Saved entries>
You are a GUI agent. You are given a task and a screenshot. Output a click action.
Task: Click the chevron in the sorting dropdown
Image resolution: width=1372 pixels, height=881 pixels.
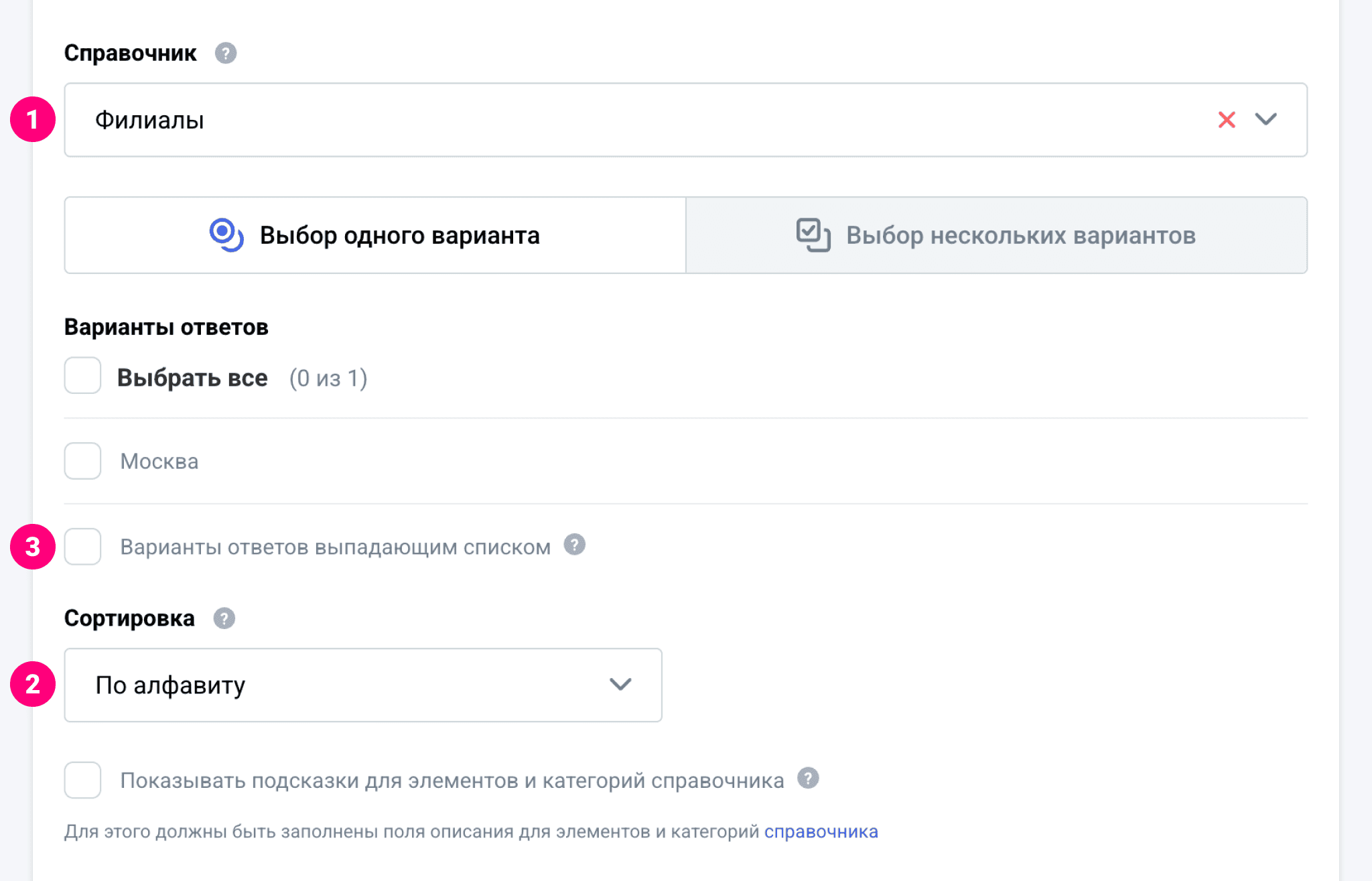[620, 685]
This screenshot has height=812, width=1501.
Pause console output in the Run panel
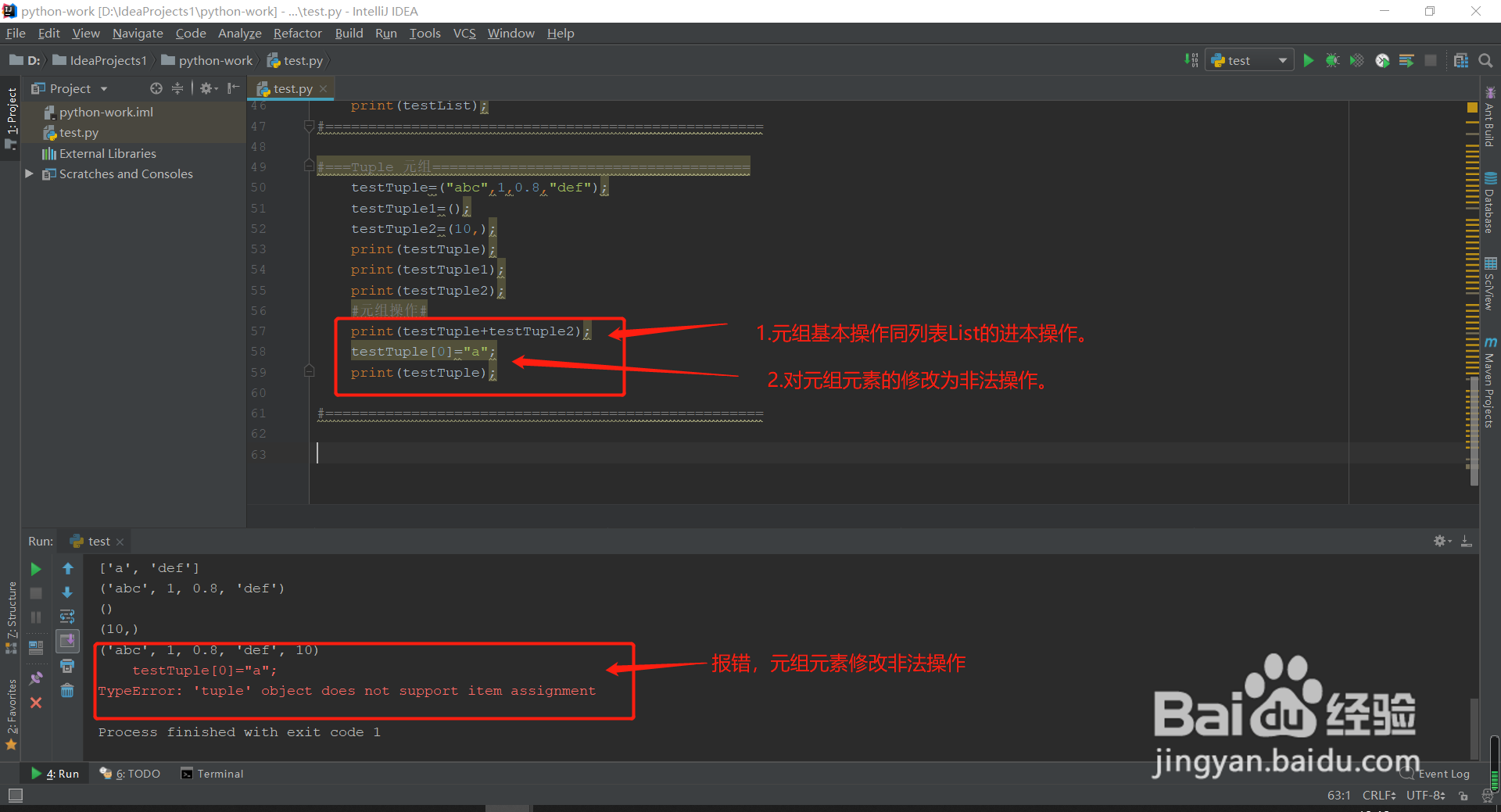click(35, 617)
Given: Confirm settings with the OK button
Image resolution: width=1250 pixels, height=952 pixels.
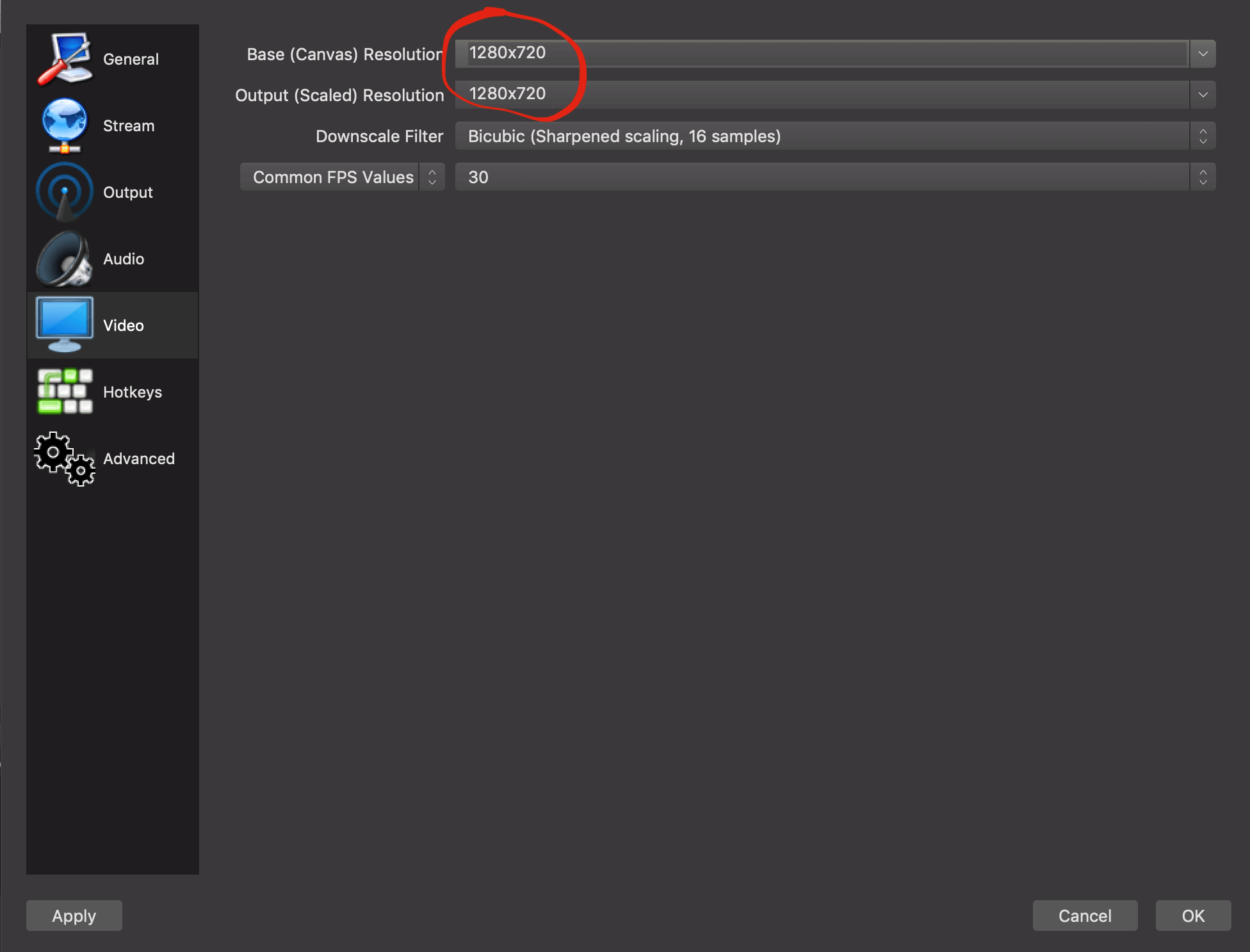Looking at the screenshot, I should [x=1192, y=916].
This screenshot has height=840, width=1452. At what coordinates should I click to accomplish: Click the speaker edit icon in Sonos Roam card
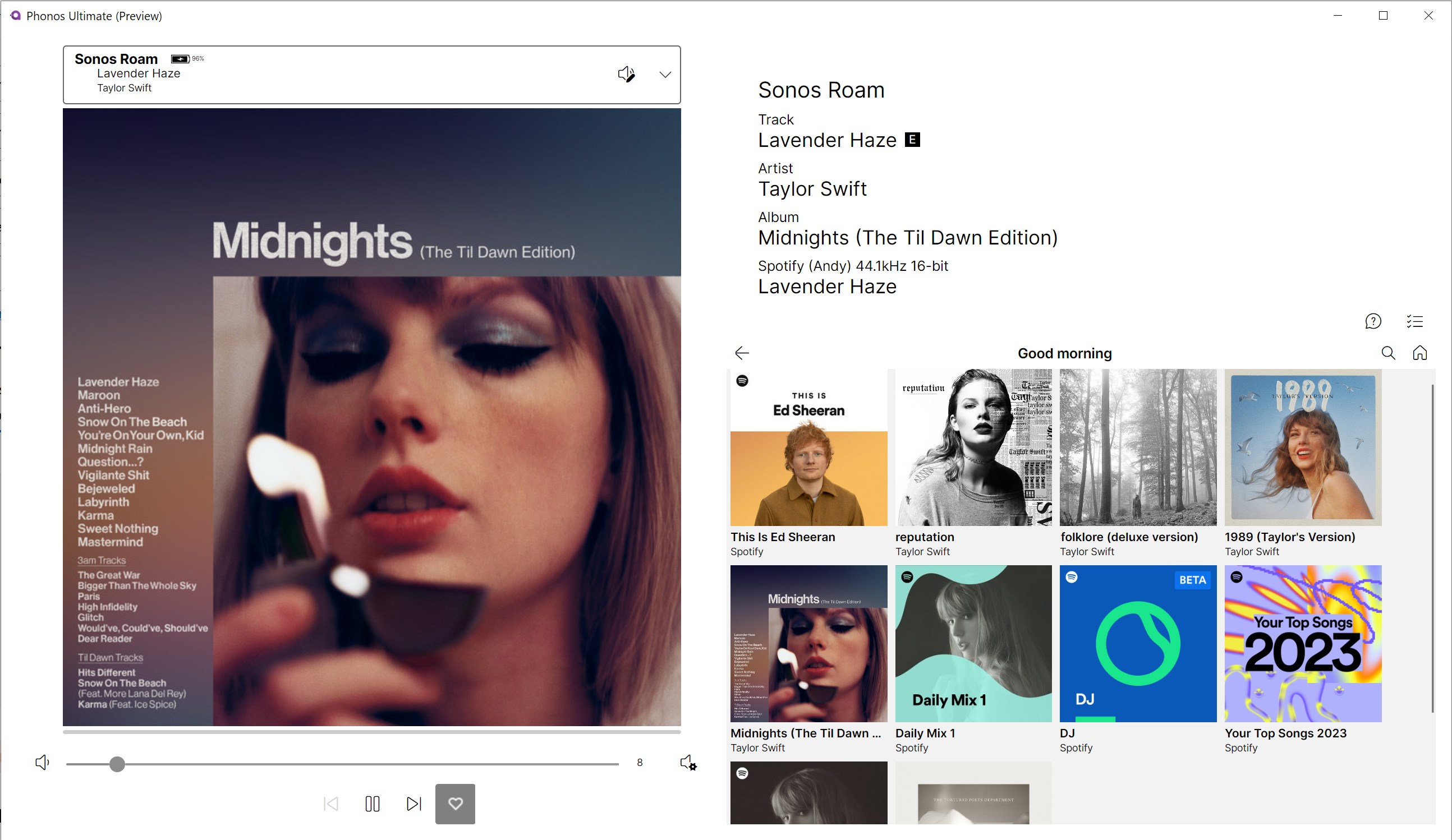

Exercise details>
Here the job is to repeat the entries verbatim while leaving all pictures out.

Your response>
You are a GUI agent. You are given a task and a screenshot. Output a click action.
Task: Click the chevron in the sorting dropdown
Image resolution: width=1372 pixels, height=881 pixels.
[620, 685]
This screenshot has height=812, width=1501.
Pause console output in the Run panel
click(35, 617)
Given: Confirm settings with the OK button
Image resolution: width=1250 pixels, height=952 pixels.
Looking at the screenshot, I should [x=1192, y=916].
This screenshot has height=840, width=1452. At what coordinates should I click to accomplish: Click the speaker edit icon in Sonos Roam card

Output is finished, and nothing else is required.